Невыносимое счастье опера Волкова - Алекс Коваль
Если бы ты не приехал, я бы была сейчас на седьмом небе от счастья в объятиях дорогого мне мужчины. Ты и есть одна из причин "такого" моего состояния, Макар. Но я все это проглатываю с горечью и обидой. Другое говорю:
– Нет, Макар, чужие. Мы чужие друг другу люди. Давай смотреть правде в глаза – этот брак был прихотью, взбалмошной ошибкой, которую никому из нас не хватило мозгов и честности предотвратить. Мы никогда друг друга не любили. Мы даже толком не знаем друг друга. Какой у меня любимый цвет, кино, цветы, вино? Ничего! Мы чужие.
– Мы поспешили.
– Мы вообще просчитались.
– Я прошу у тебя прощения. Как бы мерзко это не звучало, но я прошу у тебя прощение за случившееся! – утопиться можно в его искренности. – Я слабак, Нин. Мне стоило прямо сказать тебе. Развод попросить, а не строить видимость довольного жизнью мужа. Ведь было же очевидно, что нам обоим поперек горла эти штампы!

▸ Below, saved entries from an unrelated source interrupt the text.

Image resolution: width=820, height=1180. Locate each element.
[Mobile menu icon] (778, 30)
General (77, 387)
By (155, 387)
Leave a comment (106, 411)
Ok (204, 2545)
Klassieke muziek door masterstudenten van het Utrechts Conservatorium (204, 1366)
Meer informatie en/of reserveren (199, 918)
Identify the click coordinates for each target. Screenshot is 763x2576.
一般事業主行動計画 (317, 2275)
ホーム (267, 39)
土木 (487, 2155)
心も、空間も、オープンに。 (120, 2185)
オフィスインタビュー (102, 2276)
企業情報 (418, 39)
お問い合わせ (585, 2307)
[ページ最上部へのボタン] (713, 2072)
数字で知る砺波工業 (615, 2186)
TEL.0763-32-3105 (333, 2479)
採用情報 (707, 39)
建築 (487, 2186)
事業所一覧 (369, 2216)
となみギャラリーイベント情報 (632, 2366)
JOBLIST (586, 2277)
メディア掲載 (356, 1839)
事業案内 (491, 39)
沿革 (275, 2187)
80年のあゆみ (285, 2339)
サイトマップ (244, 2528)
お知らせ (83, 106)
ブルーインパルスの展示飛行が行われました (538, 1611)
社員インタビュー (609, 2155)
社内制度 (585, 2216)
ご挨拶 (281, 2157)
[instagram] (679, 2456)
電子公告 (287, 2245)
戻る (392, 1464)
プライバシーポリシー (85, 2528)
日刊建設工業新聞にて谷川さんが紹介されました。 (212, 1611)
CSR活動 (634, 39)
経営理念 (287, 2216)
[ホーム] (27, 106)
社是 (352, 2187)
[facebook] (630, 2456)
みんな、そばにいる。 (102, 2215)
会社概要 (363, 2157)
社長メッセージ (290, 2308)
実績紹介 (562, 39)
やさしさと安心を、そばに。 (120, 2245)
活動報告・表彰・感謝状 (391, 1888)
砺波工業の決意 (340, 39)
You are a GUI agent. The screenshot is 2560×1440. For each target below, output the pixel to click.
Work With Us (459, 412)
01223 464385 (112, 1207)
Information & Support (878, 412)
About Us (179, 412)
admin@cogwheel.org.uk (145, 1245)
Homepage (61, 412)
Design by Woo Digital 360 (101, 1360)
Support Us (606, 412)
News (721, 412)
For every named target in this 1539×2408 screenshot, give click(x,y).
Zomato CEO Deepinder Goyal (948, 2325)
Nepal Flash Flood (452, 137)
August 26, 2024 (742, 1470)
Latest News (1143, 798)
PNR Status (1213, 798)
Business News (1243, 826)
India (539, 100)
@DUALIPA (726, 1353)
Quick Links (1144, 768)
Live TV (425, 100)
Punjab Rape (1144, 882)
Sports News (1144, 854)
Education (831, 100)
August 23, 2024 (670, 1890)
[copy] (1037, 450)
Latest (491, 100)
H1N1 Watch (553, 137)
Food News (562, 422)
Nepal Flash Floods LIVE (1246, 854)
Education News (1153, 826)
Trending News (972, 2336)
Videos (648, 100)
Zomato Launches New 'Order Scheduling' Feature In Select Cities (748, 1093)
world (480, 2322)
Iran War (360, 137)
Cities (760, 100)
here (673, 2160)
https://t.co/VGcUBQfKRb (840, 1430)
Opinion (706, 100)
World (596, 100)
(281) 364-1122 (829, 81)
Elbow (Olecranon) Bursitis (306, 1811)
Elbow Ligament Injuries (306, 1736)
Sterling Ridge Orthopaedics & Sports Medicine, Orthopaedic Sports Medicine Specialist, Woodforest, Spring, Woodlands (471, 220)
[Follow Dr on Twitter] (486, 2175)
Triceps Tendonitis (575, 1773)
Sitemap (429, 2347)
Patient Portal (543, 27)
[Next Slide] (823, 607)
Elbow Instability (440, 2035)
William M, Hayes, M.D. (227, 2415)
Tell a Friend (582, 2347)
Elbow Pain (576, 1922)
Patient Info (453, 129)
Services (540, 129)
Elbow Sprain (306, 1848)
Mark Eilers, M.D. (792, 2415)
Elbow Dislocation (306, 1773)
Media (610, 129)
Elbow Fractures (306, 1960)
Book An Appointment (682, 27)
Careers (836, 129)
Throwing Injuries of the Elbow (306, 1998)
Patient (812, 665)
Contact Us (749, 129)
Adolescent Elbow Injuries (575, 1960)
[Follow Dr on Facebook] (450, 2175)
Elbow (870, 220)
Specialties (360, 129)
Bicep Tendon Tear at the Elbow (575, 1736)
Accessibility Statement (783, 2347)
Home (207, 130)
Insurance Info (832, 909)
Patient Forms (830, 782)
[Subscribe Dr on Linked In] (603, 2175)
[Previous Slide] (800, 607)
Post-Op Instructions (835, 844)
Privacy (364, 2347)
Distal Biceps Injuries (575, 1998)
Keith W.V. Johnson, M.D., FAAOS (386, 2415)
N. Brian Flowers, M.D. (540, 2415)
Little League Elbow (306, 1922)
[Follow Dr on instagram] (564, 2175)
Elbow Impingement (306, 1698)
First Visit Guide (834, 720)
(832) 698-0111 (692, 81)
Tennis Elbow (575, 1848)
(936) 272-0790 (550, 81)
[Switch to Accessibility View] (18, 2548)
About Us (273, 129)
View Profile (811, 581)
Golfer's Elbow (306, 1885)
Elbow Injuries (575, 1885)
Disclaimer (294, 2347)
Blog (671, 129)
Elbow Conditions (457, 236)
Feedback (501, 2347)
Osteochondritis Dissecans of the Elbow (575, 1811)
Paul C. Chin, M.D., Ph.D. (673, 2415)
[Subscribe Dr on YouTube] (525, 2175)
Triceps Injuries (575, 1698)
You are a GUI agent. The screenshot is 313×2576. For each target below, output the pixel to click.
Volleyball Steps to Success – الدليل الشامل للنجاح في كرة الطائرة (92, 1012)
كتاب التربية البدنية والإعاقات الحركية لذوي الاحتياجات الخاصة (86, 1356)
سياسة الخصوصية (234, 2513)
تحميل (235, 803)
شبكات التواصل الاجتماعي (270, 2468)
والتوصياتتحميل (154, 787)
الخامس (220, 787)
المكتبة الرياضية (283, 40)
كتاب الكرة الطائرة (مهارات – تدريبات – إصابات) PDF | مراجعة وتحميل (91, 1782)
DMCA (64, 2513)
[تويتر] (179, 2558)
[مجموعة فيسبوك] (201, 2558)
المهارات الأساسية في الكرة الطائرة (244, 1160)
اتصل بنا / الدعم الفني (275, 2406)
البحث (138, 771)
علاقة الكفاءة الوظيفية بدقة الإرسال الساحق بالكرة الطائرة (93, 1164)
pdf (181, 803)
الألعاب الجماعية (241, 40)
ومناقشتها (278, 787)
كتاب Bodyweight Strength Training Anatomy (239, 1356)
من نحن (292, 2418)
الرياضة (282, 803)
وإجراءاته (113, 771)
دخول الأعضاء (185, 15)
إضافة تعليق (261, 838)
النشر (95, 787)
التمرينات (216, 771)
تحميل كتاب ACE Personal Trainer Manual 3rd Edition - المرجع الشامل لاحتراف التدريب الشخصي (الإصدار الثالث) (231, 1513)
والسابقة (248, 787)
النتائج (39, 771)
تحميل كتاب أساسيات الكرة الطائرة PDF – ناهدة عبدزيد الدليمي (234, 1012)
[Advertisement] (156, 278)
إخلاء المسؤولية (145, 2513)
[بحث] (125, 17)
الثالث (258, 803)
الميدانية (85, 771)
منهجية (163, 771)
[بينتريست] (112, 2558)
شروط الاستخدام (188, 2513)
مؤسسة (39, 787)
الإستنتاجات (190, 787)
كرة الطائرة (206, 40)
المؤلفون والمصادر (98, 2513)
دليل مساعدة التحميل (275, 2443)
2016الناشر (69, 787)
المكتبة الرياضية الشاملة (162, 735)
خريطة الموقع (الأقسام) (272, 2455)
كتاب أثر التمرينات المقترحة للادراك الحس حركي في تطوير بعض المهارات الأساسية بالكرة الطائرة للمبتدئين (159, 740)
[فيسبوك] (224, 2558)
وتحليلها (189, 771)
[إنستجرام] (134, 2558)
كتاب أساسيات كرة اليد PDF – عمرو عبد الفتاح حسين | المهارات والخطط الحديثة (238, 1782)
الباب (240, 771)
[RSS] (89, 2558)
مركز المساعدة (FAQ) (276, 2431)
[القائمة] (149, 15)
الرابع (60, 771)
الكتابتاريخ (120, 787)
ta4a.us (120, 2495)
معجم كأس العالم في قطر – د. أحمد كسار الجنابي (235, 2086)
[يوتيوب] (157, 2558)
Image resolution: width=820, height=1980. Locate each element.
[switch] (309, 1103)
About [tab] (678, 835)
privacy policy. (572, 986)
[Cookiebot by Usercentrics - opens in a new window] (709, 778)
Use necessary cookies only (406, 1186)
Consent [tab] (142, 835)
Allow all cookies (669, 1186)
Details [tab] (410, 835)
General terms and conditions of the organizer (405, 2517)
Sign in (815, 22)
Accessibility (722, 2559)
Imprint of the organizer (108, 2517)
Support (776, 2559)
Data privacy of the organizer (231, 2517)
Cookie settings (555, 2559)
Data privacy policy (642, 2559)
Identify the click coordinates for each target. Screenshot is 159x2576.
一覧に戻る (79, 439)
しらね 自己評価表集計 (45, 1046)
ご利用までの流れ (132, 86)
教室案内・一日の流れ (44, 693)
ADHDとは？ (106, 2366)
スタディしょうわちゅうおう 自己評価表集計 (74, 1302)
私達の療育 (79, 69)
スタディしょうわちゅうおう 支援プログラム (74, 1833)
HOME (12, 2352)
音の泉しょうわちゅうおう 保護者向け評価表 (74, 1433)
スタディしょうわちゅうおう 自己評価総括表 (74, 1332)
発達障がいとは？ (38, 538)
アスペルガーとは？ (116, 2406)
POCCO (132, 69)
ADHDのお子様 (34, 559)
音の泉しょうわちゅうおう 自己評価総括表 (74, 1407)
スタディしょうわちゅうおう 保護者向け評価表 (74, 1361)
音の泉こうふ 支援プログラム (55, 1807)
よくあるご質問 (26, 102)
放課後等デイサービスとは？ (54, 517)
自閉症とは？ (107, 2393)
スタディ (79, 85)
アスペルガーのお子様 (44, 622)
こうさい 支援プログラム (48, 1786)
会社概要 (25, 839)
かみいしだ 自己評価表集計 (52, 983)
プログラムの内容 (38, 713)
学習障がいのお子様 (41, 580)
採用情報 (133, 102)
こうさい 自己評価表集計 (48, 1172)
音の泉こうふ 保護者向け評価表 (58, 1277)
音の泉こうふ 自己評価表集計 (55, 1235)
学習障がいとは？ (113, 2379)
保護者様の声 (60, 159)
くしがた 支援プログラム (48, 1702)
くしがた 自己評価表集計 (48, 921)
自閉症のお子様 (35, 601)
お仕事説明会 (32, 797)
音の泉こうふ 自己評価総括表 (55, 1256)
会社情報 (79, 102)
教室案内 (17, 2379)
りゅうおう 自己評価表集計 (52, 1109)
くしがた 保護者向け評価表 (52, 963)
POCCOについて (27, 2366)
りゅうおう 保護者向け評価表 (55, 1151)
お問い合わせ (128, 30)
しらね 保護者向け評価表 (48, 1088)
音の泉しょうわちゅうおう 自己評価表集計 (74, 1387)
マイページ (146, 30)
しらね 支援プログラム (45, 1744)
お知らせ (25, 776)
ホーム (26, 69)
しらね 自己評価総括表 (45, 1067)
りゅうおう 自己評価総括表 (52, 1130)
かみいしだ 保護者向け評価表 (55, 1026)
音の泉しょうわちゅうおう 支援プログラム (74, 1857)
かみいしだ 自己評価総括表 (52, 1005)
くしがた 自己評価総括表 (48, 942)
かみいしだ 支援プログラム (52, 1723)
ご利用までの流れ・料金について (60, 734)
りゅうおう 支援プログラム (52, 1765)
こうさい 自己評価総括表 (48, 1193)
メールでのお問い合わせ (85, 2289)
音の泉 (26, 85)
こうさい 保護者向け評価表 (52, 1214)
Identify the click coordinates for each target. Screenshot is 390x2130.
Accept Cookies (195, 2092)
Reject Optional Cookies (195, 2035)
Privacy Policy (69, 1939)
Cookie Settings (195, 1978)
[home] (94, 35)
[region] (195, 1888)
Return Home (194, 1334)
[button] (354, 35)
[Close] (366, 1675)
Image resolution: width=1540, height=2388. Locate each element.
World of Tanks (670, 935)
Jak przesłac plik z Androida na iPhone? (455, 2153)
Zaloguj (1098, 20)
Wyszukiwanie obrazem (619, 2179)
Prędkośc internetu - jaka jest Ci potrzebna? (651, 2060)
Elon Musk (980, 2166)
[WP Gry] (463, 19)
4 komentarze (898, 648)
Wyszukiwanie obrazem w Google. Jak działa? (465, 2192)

Было. И есть. Даже сейчас этот "поперечный штамп" вылез боком. Нет, я ни капли не умаляю своих "заслуг" в этой ситуации. И обиду Волкова понимаю. Чувствую. Она сердце в фарш перекручивает, пропускает через кровавую мясорубку. Все понимаю. От этого хочется рыдать. Мне некого винить. Я сама хороша. Я сама промолчала. Я сама… Все сама.
Испортила. Разрушила. Уничтожила. Возможно, не только в этих отношениях, но во всех. В том числе и в измене "мужа", которому было мало иметь женщину под боком "по умолчанию", есть моя вина. Ненавижу.
– Нин, малышка, ты в норме? Ты побледнела.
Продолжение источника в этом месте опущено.